Prueba
Contempló al cuerpo que yacía muerto ante sus ojos y luego miró a Edward, horrorizada.
Sabía que no faltaba mucho tiempo para que se encontrara con el olor de la sangre y no pudiera tener control sobre si misma.
Corre, le dijo una voz en su cabeza, y no lo pensó dos veces. Comenzó a correr con esa nueva agilidad que tenía, y el viento pasó silvante en sus oídos.
Aún así, su tranquilidad no duró mucho, pues el olor metálico de la sangre pronto invadió, aunque muy sutilmente, sus fosas nasales. Disminuyó la velocidad hasta parar. Sus ojos se dilataron y cambiaron de color hasta fijarse en un color negro como la noche. Empezó a temblar. Cerró los ojos.
Por favor no, por favor no. Imploraba a su mismo ser. A su conciencia. Creía poder resistir el impulso salvaje que la iba a poseer por completo. Creía poder hacerlo dada la debilidad de la ráfaga de olor a sangre. Los temblores comenzaron a remitir.
Contrólate Isabella. Contrólate. No dejes que te gane. No! Seguía tratando de ganarle al instinto de mounstro que ahora era parte de ella.
La mente domina la materia le había dicho Edward una vez. Ella debía ser capaz de resistirse.

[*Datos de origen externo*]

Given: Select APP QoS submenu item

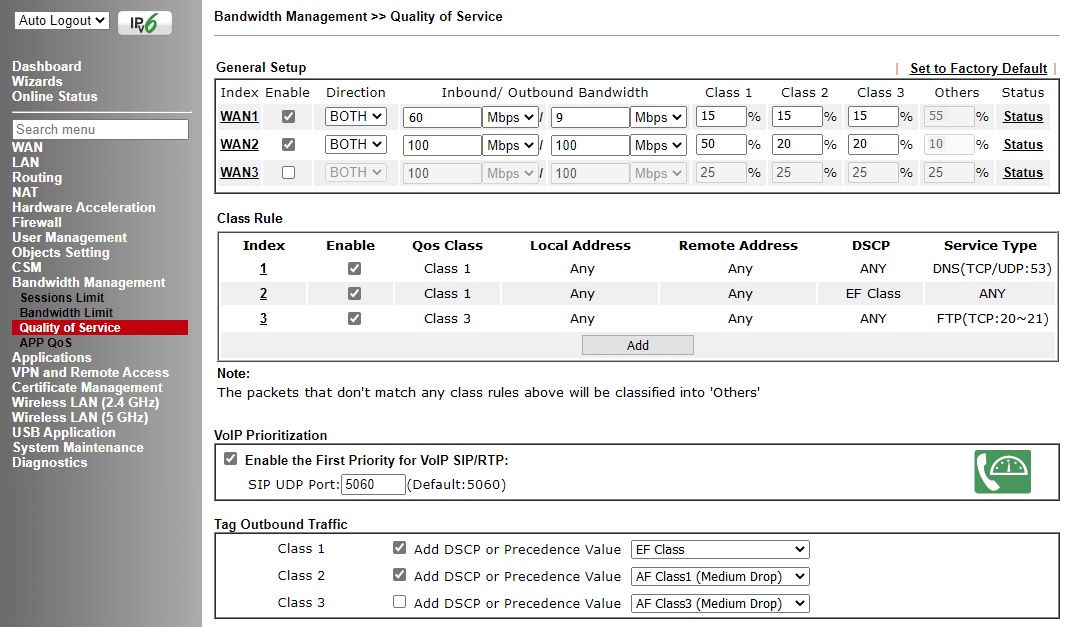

Pero no estaba segura de poder resistir mucho más. No podía echar a correr nuevamente, porque estaba segura de que sus piernas no la alejarían del cuerpo sangrante. No. Tenía que hayar la manera de... atarse a un árbol, o algo.
Comenzó a temblar nuevamente, y la inundó el pánico. O más bien, el pequeño rincón de su ser que no era dominado por un deseo salvaje de sangre, se inundó de pánico. Sabía que estaba perdiendo la lucha.
No, no, no! No te rindas! Su inconciente no quería rendirse. No para arriesgar lo que tanto les había costado a los Cullen.
Todo ese esfuerzo no iba a ser ella quien lo tirase a la basura.
Pero no podía controlarse más... Cada segundo que luchaba contra su naturaleza era un segundo que se debilitaba más su fuerza de voluntad.
De pronto, cuando ya no era capaz de más resistencia, el olor metálico y precioso de la sangre comenzó a mezclarse, cada vez en forma más potente, con el olor que ella más amaba en el mundo.
El aroma que emanaba del cuerpo de Edward.
Y de repente, él estaba ahí con ella. Sonriendo con esa sonrisa torcida que –antes- le aceleraba el pulso.
La besó con esos labios tan helados como los suyos propios.